You need to slow down your chromatography - you are almost certainly not getting enough scans across your DFTPP. For current column technology (say, 20 m x 0.18 mm) you can easily get DFTPP out in 2-3 seconds, leading to the situation of having only 3-4 scans across the peak. This is not enough to get reproducible DFTPP. We are running 5972s as well. We have set our scan rate to 1 (the fastest) and slowed down the chromatographic run for DFTPP such that we're getting DFTPP out over a 6-8 second timeframe. This gives me 10-12 scans across the peak, which allows me to average the apex scans.

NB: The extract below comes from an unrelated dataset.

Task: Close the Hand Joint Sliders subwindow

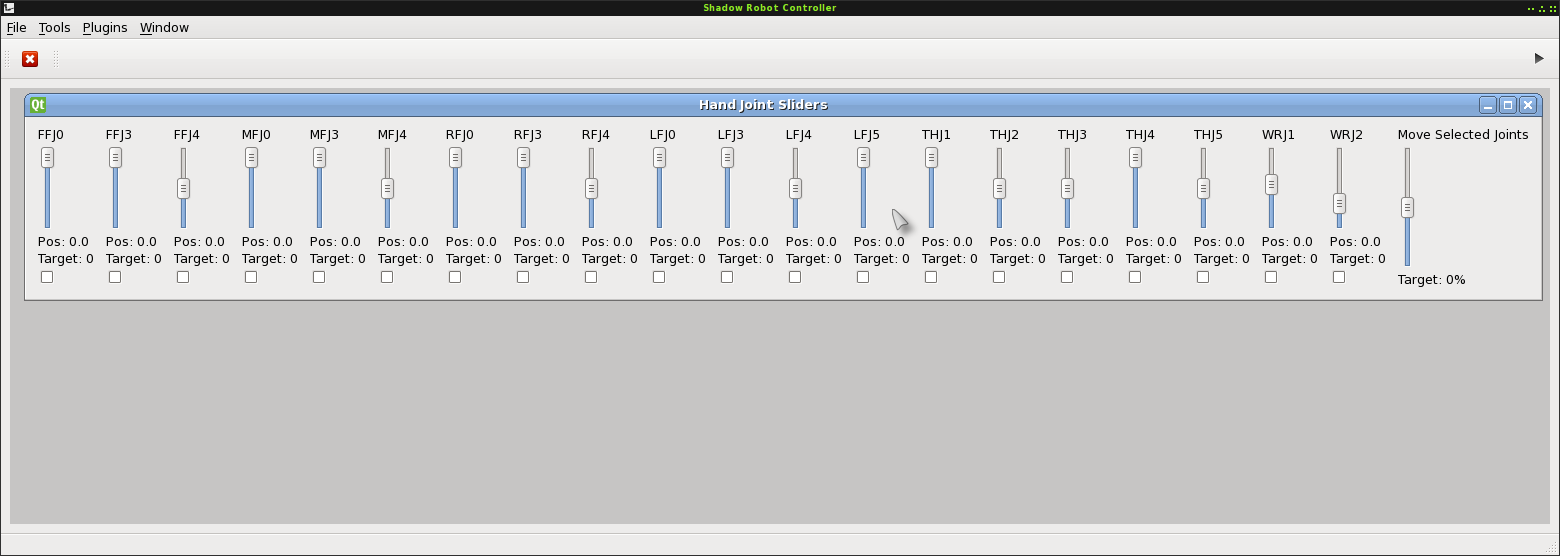Action: tap(1527, 105)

Another thing: as the 5972 quad ages, for whatever reason you start to get more 219 relative to 69. If your 131 and 219 will not come down to around 45% you are going to have a very difficult time tuning to DFTPP criteria. If this is the case, metal quads will fix that issue. CSS Scientific and Cal Tech Scientific both offer metal quad upgrades for the 5972, and it does make a huge difference.

The 5972s were also the first to have variable Emission current settings and if you are getting too much low mass decrease the emission current, too little increase it. Also can play around with the Variable settings on the Entrance Lens Offset to knock down high abundances if needed.